What you are asked to do :: In the material below, the lines from the one containing "Faculty of Arts and Sciences (747, 286)" through the one containing "oraNurse Superzachte tandenborstel met extra" are to be given again exactly, ends included, and no others.

Records provided ::
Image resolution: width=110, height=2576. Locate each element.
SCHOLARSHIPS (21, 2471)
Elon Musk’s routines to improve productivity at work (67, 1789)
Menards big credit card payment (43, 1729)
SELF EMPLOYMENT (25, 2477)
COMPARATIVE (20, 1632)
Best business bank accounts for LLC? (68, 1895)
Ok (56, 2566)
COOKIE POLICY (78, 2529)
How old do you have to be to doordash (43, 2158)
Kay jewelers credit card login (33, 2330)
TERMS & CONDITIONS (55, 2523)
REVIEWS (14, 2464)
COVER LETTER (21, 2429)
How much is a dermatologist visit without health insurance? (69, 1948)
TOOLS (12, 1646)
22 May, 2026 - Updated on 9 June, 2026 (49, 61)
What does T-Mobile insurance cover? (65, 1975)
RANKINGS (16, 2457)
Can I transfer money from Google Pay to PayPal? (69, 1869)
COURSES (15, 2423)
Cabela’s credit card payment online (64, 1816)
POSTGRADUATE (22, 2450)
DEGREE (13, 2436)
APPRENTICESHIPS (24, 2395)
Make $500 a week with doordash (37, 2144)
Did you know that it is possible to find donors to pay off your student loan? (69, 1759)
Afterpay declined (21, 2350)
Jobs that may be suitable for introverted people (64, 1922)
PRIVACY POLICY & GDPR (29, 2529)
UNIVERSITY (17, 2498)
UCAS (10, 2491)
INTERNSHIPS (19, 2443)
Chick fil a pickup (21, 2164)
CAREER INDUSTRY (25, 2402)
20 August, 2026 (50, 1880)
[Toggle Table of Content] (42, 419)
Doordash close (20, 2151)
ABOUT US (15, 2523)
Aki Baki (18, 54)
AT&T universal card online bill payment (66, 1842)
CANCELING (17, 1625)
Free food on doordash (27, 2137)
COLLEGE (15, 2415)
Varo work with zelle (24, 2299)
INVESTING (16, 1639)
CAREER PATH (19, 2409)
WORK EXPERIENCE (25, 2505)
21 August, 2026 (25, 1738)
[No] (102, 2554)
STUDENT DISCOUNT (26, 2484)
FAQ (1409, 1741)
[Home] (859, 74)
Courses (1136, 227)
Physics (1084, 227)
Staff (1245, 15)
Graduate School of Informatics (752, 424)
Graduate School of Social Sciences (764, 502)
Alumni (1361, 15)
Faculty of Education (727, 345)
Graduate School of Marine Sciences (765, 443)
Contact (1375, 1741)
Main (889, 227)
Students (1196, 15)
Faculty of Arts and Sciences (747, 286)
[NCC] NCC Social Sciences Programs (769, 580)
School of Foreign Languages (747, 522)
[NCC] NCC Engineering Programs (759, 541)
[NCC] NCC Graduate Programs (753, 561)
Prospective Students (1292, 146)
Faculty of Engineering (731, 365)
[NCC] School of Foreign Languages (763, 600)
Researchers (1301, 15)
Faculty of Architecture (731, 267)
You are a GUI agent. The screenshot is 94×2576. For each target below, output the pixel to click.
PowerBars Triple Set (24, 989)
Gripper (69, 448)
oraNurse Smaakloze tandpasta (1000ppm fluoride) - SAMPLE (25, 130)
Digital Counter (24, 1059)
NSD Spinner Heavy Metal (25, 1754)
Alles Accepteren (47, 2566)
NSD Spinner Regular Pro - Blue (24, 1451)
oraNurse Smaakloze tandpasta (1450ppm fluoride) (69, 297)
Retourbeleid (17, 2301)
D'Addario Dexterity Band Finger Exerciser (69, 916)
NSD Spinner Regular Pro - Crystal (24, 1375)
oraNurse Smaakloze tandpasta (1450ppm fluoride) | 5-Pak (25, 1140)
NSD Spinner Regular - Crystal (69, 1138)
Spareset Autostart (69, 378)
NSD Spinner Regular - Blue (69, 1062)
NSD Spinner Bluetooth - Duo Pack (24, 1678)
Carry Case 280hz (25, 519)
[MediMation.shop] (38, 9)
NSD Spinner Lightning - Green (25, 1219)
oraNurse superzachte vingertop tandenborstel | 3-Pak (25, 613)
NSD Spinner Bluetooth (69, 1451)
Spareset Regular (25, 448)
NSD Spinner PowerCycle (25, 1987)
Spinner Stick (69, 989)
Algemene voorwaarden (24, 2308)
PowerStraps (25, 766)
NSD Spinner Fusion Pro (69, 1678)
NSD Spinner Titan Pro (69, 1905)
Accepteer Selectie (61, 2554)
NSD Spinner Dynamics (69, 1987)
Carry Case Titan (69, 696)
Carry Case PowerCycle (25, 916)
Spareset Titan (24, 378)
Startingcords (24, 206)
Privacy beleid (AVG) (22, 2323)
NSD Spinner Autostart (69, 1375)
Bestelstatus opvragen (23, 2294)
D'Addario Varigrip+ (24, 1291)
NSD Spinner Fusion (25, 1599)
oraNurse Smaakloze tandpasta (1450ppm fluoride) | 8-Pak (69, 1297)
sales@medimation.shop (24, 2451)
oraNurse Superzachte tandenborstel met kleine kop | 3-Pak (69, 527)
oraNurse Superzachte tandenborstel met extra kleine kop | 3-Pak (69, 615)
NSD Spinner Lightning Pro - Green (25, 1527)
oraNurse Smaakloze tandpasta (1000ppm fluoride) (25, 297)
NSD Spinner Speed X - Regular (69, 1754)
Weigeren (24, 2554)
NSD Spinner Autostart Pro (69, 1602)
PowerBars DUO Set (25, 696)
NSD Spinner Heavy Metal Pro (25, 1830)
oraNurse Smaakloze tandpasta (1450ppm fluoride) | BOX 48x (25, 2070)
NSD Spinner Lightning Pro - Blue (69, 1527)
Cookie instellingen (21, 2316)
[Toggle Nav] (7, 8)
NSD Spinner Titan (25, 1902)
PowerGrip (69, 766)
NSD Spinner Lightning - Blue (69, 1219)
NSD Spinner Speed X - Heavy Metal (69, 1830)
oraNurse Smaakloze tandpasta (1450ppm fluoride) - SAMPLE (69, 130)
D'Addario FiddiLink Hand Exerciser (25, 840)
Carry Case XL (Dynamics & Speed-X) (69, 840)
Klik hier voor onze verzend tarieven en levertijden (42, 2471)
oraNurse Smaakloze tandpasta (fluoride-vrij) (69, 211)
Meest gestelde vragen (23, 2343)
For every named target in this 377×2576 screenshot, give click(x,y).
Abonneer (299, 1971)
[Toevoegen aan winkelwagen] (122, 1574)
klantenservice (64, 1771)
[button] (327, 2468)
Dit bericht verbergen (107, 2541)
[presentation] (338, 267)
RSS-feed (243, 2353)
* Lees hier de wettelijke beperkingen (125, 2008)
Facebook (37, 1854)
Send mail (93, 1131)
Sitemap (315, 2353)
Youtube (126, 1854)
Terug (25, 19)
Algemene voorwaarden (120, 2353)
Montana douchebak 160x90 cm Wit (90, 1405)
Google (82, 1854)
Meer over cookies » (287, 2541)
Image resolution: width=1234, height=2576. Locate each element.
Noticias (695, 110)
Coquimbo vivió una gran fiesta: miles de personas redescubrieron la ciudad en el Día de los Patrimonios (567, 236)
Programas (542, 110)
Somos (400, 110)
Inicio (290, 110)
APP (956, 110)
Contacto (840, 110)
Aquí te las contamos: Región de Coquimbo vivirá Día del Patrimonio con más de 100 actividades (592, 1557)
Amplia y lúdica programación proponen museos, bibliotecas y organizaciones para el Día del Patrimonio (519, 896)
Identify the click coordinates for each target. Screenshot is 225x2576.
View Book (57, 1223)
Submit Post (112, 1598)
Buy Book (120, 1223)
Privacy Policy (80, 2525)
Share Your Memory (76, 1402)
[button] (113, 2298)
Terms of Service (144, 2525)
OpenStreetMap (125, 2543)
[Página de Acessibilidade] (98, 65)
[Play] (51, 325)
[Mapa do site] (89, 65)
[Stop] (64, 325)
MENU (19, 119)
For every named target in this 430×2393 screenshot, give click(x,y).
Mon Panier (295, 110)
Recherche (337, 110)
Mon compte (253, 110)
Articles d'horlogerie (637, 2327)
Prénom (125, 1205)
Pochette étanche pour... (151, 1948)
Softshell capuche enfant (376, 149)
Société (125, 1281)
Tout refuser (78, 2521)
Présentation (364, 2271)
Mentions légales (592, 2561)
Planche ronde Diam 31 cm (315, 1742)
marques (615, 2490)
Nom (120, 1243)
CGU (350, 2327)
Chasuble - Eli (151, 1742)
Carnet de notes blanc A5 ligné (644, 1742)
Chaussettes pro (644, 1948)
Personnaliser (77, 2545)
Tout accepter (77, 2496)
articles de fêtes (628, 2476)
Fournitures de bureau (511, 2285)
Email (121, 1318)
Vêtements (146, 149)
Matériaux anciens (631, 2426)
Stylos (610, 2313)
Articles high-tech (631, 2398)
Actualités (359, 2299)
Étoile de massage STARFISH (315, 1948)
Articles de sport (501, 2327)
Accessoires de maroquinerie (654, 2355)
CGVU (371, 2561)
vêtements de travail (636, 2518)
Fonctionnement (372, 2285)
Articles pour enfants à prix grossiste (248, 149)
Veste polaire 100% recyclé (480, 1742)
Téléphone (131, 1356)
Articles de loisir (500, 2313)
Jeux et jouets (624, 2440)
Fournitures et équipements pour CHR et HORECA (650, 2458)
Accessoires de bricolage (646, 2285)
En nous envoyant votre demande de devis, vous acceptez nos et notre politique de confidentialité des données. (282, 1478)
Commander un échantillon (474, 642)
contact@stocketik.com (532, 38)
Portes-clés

Problem solution ::
Faculty of Arts and Sciences (747, 286)
[NCC] NCC Social Sciences Programs (769, 580)
School of Foreign Languages (747, 522)
[NCC] NCC Engineering Programs (759, 541)
[NCC] NCC Graduate Programs (753, 561)
Prospective Students (1292, 146)
Faculty of Engineering (731, 365)
[NCC] School of Foreign Languages (763, 600)
Researchers (1301, 15)
Faculty of Architecture (731, 267)
You are a GUI agent. The screenshot is 94×2576. For each target below, output the pixel to click.
PowerBars Triple Set (24, 989)
Gripper (69, 448)
oraNurse Smaakloze tandpasta (1000ppm fluoride) - SAMPLE (25, 130)
Digital Counter (24, 1059)
NSD Spinner Heavy Metal (25, 1754)
Alles Accepteren (47, 2566)
NSD Spinner Regular Pro - Blue (24, 1451)
oraNurse Smaakloze tandpasta (1450ppm fluoride) (69, 297)
Retourbeleid (17, 2301)
D'Addario Dexterity Band Finger Exerciser (69, 916)
NSD Spinner Regular Pro - Crystal (24, 1375)
oraNurse Smaakloze tandpasta (1450ppm fluoride) | 5-Pak (25, 1140)
NSD Spinner Regular - Crystal (69, 1138)
Spareset Autostart (69, 378)
NSD Spinner Regular - Blue (69, 1062)
NSD Spinner Bluetooth - Duo Pack (24, 1678)
Carry Case 280hz (25, 519)
[MediMation.shop] (38, 9)
NSD Spinner Lightning - Green (25, 1219)
oraNurse superzachte vingertop tandenborstel | 3-Pak (25, 613)
NSD Spinner Bluetooth (69, 1451)
Spareset Regular (25, 448)
NSD Spinner PowerCycle (25, 1987)
Spinner Stick (69, 989)
Algemene voorwaarden (24, 2308)
PowerStraps (25, 766)
NSD Spinner Fusion Pro (69, 1678)
NSD Spinner Titan Pro (69, 1905)
Accepteer Selectie (61, 2554)
NSD Spinner Dynamics (69, 1987)
Carry Case Titan (69, 696)
Carry Case PowerCycle (25, 916)
Spareset Titan (24, 378)
Startingcords (24, 206)
Privacy beleid (AVG) (22, 2323)
NSD Spinner Autostart (69, 1375)
Bestelstatus opvragen (23, 2294)
D'Addario Varigrip+ (24, 1291)
NSD Spinner Fusion (25, 1599)
oraNurse Smaakloze tandpasta (1450ppm fluoride) | 8-Pak (69, 1297)
sales@medimation.shop (24, 2451)
oraNurse Superzachte tandenborstel met kleine kop | 3-Pak (69, 527)
oraNurse Superzachte tandenborstel met extra kleine kop | 3-Pak (69, 615)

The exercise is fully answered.